Java in a Nutshell, 5th Edition by David Flanagan

Synopsis

A CertStore object is a repository for Certificate and CRL objects. You may query a CertStore for a java.util.Collection of Certificate or CRL objects that match specified criteria by passing a CertSelector or CRLSelector to getCertificates( ) or getCRLs( ). A CertStore is conceptually similar to a java.security.KeyStore, but there are significant differences in how the two classes are intended to be used. A KeyStore is designed to store a relatively small local collection of private keys and trusted certificates. A CertStore, however, may represent a large public database (in the form of an LDAP server, for examle) of untrusted certificates.

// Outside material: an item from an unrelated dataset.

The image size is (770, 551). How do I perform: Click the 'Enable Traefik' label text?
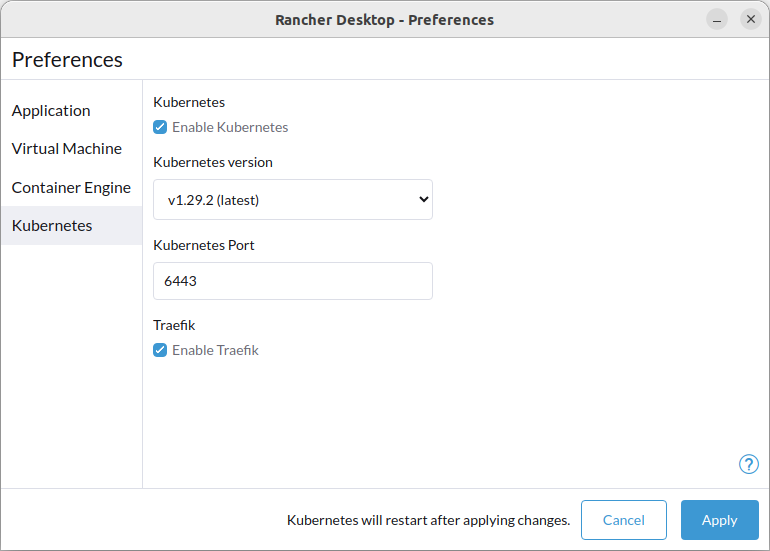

Obtain a CertStore object by calling a getInstance( ) method and specifying the name of the desired CertStore type and a CertStoreParameters object that is specific to that type. Optionally, you may also specify the desired provider of your CertStore object. The default “SUN” provider defines two CertStore types, named “LDAP” and “Collection”, which you should use with LDAPCertStoreParameters and CollectionCertStoreParameters objects, respectively. The “LDAP” type obtains certificates and CRLs from a network LDAP server, and the “Collection” type obtains them from a a specified Collection object.

The CertStore class may be directly useful to applications that want to query a LDAP server for certificates. It is also used by PKIXParameters.addCertStore( ) and PKIXParameters.setCertStores( ) to specify a source of certificates ...